** Opening DATA PROVIDED block **

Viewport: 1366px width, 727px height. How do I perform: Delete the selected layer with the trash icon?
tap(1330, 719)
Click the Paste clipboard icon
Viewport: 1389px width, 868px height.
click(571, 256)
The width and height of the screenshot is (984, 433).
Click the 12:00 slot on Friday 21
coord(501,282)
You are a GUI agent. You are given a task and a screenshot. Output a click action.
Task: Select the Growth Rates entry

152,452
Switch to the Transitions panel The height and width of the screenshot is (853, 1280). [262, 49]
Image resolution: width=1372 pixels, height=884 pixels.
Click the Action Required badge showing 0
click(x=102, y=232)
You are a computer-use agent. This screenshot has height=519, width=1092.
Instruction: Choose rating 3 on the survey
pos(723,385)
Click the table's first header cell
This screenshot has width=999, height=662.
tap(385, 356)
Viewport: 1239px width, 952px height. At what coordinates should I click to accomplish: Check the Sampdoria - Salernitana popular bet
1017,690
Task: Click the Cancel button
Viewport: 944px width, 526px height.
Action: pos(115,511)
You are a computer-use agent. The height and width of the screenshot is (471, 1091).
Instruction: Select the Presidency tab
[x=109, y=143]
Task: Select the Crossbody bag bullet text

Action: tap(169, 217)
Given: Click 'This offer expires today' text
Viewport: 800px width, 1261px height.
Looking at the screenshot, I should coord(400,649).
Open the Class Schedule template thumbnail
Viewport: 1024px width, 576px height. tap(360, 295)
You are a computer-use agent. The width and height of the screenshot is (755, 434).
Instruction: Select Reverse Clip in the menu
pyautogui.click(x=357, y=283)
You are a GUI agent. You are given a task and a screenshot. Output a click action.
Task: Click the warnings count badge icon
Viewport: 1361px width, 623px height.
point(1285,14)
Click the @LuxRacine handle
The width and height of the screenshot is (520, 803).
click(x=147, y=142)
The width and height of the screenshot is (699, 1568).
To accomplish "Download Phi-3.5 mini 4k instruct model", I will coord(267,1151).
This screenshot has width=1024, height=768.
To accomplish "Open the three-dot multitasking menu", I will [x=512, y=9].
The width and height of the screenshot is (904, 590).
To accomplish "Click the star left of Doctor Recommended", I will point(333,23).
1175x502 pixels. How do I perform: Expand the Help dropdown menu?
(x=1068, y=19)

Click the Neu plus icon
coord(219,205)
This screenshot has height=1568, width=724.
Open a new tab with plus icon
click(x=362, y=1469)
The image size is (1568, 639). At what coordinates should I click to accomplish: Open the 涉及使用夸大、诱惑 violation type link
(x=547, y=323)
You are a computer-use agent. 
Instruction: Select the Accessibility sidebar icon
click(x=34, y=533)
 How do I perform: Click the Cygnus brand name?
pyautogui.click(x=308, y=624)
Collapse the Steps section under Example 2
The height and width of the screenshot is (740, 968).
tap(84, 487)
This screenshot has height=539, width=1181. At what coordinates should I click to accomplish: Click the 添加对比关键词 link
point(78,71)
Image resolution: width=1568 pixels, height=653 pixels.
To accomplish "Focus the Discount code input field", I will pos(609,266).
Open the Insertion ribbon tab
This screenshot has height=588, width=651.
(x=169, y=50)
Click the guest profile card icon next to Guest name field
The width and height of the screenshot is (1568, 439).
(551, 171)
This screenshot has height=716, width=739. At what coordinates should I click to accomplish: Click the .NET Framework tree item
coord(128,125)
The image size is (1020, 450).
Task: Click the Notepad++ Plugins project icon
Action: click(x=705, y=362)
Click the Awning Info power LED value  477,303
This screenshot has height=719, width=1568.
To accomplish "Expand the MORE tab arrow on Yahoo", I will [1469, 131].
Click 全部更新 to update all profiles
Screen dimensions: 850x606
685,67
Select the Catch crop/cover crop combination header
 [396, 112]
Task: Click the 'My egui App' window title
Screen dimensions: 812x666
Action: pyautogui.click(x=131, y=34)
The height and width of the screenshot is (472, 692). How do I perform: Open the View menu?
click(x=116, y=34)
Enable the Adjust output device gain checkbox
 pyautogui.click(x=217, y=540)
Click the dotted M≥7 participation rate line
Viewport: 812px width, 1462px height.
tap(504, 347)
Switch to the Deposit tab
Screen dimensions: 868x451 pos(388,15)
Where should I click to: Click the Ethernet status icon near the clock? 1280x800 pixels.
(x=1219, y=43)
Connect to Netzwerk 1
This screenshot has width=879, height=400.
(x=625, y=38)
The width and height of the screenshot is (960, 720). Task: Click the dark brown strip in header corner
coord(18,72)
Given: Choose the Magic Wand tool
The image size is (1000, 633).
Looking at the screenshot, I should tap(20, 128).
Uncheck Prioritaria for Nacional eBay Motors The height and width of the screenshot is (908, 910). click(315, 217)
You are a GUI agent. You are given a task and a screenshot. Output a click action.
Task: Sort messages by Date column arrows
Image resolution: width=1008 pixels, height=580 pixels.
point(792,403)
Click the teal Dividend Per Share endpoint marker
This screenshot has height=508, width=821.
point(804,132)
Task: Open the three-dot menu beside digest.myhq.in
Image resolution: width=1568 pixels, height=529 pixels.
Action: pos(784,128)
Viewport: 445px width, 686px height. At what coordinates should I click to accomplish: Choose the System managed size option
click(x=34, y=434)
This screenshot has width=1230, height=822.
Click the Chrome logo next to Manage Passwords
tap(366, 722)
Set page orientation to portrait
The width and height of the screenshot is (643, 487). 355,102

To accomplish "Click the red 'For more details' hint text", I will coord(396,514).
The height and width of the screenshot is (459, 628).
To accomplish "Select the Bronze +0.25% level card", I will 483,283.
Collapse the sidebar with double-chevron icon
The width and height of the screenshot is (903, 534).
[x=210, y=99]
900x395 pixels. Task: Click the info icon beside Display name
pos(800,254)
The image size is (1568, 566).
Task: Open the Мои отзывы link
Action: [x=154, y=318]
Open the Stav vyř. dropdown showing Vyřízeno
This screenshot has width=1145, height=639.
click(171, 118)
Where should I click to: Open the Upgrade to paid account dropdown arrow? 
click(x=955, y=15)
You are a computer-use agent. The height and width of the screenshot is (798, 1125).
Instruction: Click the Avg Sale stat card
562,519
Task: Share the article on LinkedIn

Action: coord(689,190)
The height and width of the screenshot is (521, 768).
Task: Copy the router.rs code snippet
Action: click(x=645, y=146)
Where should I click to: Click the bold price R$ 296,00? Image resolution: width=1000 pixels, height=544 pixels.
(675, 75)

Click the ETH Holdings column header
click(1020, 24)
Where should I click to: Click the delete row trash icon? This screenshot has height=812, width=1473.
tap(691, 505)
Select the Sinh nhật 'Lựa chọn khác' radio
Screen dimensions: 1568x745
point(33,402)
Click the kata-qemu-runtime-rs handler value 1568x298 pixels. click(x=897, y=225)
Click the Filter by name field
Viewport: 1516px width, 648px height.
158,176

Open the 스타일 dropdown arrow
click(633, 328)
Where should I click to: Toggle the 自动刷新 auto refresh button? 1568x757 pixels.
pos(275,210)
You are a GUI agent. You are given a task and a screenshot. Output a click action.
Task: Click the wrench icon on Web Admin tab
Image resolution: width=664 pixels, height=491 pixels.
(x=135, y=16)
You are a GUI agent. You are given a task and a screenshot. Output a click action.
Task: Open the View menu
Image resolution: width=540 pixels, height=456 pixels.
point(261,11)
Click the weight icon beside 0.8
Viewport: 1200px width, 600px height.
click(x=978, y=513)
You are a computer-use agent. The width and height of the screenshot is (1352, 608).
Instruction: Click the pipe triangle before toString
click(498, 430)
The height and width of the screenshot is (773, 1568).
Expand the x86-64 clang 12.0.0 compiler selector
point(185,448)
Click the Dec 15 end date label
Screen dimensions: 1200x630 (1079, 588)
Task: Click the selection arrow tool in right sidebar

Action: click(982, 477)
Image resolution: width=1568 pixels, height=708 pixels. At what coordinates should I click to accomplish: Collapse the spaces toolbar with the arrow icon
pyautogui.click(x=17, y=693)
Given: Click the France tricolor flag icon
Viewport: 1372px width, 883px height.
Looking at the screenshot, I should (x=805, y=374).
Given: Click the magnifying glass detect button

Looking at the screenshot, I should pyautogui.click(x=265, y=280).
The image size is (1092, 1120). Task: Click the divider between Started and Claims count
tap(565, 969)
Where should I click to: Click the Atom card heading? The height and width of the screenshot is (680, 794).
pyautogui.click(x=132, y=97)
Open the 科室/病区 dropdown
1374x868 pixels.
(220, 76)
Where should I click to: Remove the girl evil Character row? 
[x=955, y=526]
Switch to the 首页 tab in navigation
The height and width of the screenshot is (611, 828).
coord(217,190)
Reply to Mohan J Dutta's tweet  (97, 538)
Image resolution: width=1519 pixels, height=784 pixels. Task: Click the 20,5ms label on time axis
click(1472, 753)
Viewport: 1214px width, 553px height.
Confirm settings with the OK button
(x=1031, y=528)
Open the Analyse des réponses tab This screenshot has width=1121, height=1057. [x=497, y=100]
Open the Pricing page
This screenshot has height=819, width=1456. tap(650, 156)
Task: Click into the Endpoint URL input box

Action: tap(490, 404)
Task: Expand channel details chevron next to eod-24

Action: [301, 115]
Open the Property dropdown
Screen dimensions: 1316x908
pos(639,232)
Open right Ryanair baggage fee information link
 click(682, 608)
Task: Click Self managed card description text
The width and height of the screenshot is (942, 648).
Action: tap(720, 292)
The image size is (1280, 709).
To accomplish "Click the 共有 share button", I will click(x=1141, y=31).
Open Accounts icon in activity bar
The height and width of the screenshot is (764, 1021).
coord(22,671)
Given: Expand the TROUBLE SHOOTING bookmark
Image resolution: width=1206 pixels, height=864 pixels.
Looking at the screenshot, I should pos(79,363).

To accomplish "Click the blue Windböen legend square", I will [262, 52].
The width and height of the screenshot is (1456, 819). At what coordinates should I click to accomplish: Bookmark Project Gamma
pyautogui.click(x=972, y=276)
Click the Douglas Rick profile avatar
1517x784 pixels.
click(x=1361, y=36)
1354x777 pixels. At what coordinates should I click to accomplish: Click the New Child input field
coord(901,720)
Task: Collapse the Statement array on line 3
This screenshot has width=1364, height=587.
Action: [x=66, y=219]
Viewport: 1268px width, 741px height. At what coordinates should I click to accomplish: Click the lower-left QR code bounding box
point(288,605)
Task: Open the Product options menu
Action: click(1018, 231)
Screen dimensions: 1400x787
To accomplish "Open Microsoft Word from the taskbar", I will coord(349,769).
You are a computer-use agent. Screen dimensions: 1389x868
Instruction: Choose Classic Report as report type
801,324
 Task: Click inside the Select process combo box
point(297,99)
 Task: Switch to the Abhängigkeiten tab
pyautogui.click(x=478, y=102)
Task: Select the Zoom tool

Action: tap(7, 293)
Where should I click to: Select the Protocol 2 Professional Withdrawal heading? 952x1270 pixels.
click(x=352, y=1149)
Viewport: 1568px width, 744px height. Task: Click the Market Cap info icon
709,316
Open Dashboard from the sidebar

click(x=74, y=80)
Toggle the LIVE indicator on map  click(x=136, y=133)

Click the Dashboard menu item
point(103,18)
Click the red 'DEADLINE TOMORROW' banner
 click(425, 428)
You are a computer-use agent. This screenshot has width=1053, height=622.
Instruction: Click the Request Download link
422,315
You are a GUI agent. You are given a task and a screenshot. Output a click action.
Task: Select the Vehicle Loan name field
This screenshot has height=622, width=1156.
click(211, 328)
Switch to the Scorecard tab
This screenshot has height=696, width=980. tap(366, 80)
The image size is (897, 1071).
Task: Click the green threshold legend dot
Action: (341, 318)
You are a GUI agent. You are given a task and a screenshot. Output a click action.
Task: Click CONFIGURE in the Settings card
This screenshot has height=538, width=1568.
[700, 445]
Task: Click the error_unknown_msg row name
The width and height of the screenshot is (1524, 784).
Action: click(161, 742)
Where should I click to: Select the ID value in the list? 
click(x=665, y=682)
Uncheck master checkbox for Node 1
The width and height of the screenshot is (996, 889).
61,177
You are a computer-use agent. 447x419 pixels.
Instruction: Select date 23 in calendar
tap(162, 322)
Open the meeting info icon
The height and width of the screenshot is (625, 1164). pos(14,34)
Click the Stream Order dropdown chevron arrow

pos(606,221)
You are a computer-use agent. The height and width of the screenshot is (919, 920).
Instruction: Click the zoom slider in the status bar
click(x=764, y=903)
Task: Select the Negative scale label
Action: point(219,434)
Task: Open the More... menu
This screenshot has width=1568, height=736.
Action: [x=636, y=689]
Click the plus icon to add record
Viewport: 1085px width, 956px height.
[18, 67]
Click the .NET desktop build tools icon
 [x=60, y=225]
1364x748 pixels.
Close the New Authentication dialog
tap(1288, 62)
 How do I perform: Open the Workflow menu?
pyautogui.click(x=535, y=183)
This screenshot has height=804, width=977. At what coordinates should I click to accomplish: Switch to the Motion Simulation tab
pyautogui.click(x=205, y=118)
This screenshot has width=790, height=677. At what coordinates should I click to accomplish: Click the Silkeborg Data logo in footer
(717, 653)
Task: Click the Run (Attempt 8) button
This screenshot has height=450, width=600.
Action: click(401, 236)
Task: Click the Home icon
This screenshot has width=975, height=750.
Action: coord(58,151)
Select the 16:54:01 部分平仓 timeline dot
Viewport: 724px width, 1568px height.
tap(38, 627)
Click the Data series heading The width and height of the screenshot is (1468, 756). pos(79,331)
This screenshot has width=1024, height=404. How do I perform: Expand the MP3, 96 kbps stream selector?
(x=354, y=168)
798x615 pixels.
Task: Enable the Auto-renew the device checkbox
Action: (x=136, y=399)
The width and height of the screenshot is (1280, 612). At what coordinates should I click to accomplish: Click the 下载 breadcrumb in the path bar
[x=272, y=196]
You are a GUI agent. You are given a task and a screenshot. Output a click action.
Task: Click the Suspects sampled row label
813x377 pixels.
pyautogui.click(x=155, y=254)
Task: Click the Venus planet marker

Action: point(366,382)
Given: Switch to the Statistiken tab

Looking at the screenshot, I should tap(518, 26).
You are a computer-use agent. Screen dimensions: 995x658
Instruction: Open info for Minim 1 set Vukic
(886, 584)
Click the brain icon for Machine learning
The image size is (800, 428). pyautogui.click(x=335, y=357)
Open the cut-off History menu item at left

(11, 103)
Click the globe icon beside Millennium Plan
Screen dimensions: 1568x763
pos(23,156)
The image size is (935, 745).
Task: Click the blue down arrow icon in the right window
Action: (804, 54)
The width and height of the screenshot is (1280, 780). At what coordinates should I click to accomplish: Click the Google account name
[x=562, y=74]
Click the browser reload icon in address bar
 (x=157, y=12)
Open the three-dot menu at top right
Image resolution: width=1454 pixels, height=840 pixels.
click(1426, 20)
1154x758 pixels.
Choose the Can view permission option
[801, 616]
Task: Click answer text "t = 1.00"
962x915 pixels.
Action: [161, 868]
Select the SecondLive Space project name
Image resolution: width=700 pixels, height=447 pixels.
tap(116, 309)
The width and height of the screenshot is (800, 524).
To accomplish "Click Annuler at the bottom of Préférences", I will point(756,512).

** Closing DATA PROVIDED block **

◆ TO DO:
Filter the listing above so that only lines holding the word "three" remain, and report those lines.

◆ ANSWER TO THIS PROBLEM:
To accomplish "Open the three-dot multitasking menu", I will [x=512, y=9].
Task: Open the three-dot menu beside digest.myhq.in
Open the three-dot menu at top right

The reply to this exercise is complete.